Worüber wir reden müssen
Hier sind dabei einige Thesen, die einer tiefergehenden Debatte würdig sind:
- Das Wir-Gefühl, gespeist von schauriger Erregung im Angesicht eines externen Feindes, wird alsbald unter Druck gesetzt von dem Wunsch, seinem bisherigen Lebensstil wieder nachzugehen. Angst vor dem bedrohlichen Neuen verschwindet bald im Hintergrundrauschen, und das Erinnertwerden an bedrohliche Konsequenzen verliert seinen Effekt. Kann man ‘Angst’ zu ‘Vision für Veränderung’ transformieren? So wäre zum Beispiel die Reaktion zu überlasteten Krankenhäusern mit mittel- und langfristigen Änderungen im Gesundheitswesen zu kombinieren, um nachhaltige Verbesserung für alle zu erzeugen.
- Politische Repräsentanten sollen für die Gesellschaft lernen, zu verstehen, wie in der Krise gehandelt werden muss. Das Klein-Klein der detaillierten Maßnahmendiskussion ersetzte bald die Grundhaltung, als Gesellschaft zu gegenseitigen Zugeständnissen bereit zu sein, da es von den größeren Entwicklungen ablenkt. Vertrauen wird nur erzeugt, wenn die mittel- und langfristigen Ziele, die mit den Maßnahmen erreicht werden sollen, kommuniziert, debattiert, und für gut befunden werden.

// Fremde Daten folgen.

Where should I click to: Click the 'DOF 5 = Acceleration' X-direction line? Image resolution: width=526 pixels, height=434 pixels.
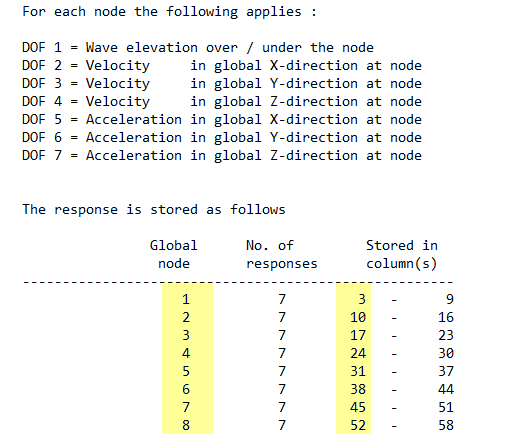point(222,120)
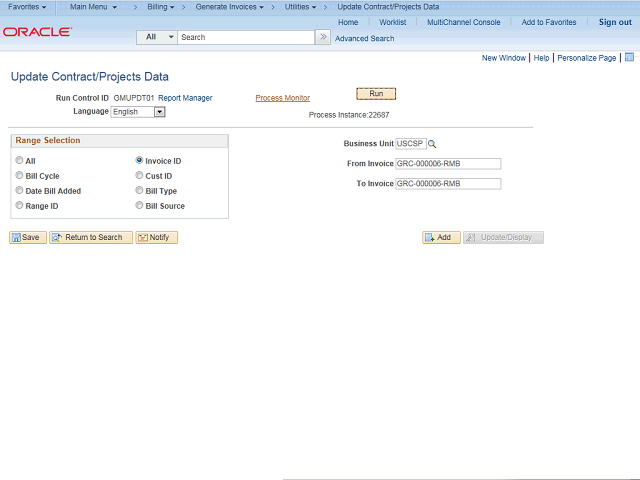
Task: Select the All radio button in Range Selection
Action: pos(19,160)
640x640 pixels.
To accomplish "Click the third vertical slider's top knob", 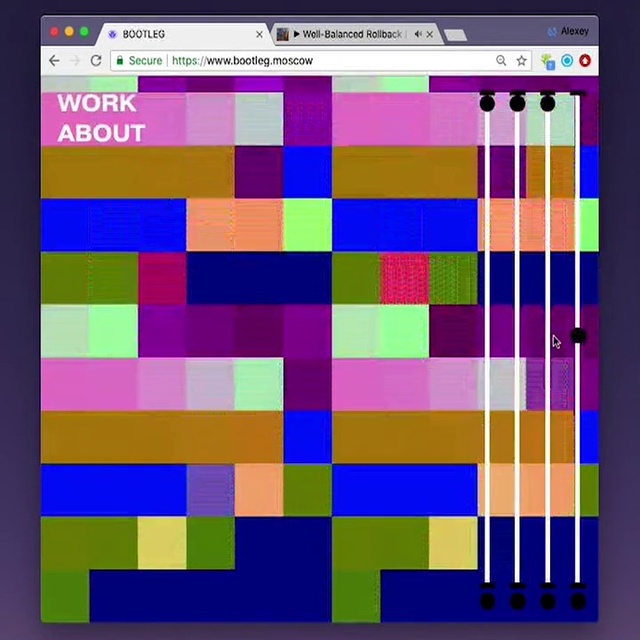I will pos(548,102).
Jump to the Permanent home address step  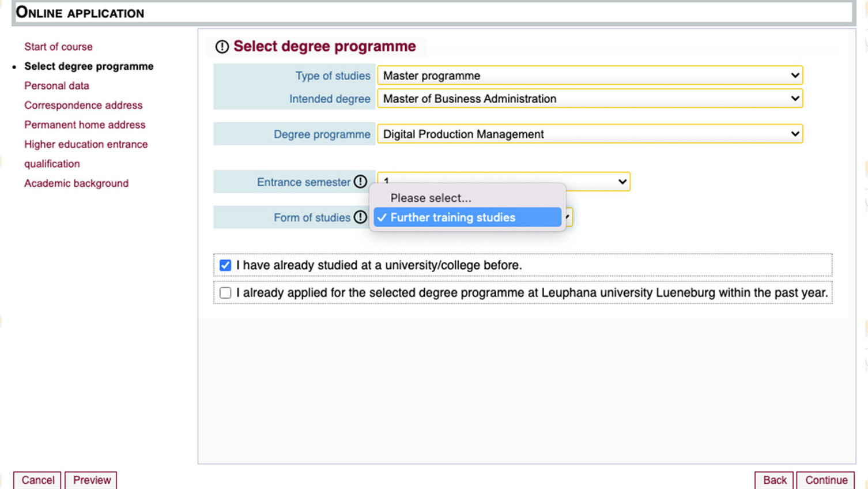85,125
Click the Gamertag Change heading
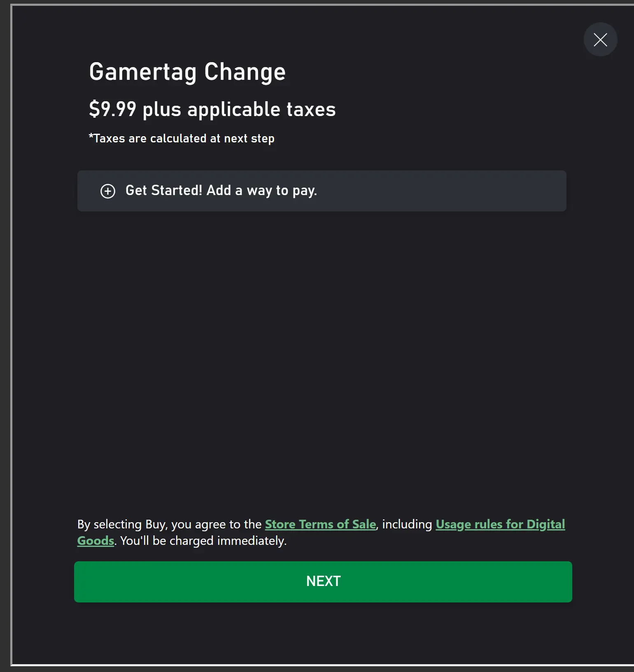Viewport: 634px width, 672px height. (187, 72)
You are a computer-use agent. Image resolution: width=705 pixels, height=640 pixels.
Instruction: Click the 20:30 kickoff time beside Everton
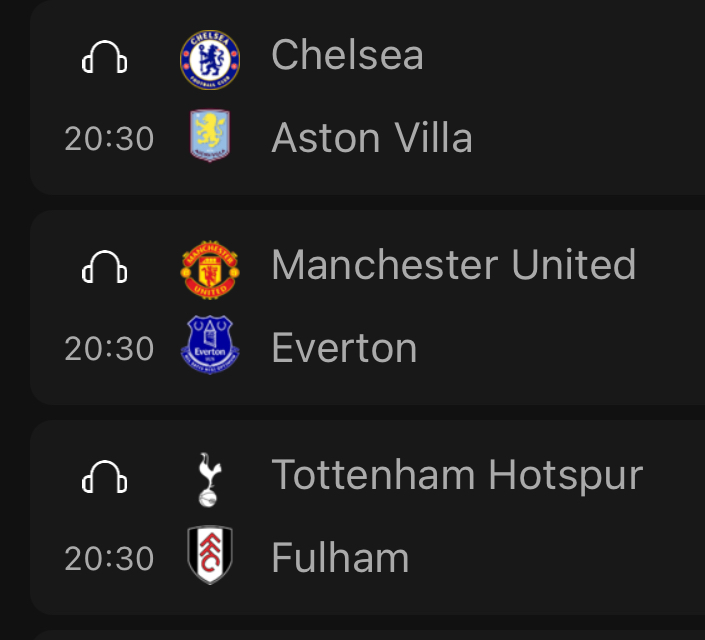(x=109, y=349)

- Gleichzeitig jedoch werden Detail-Diskussionen für politische Angriffe auf die Verantwortlichen beziehungsweise deren Entscheidungen verwendet. Als Teile einer Gesellschaft müssen wir uns wieder und wieder bewusst machen, dass umfangreiche Information wichtig ist, gleichzeitig eine Flut an Information einschüchtern und verwirren kann. Die politische Diskussion muss daher auch auf Basis von Werten und langfristigen Zielen erfolgen, sodass das Tagesgeschäft auf deren Basis bewertet werden kann, statt sich in Detailfragen zu verirren.
Kommende Krisen bewältigen
Wir werden in der Zukunft mit weiteren Krisen konfrontiert werden. Der Klimawandel ist nach wie vor im Gange, und die geopolitische Ordnung verändert sich gerade hin zu mehr Multipolarität. Insbesondere Europa hat in seiner jüngsten Vergangenheit Frieden und Sicherheit genossen, die nicht zu allen Zeiten selbstverständlich waren. Die Coronavirus-Krise sollte uns daher als Warnung dienen:
Für die Zukunft müssen wir als Gesellschaft wieder lernen, uns auch langfristig während Krisen zu orientieren, in ihnen zu manövrieren, und dabei gemeinsame Ziele zu verfolgen die uns als Gesellschaft dienen.
Zum Autor: Christian ist Biochemiker, derweil ebenfalls interessiert an Gesellschaftsthemen. Er wünscht sich eine Politik für die Gesellschaft, von der Gesellschaft, hin zu einer balancierten Gesellschaft. Da dies aktiven Austausch zwischen allen politischen Akteuren erfordert, denkt er viel darüber nach, wie politische Kommunikation in verschiedenen Ebenen gestaltet sein sollte.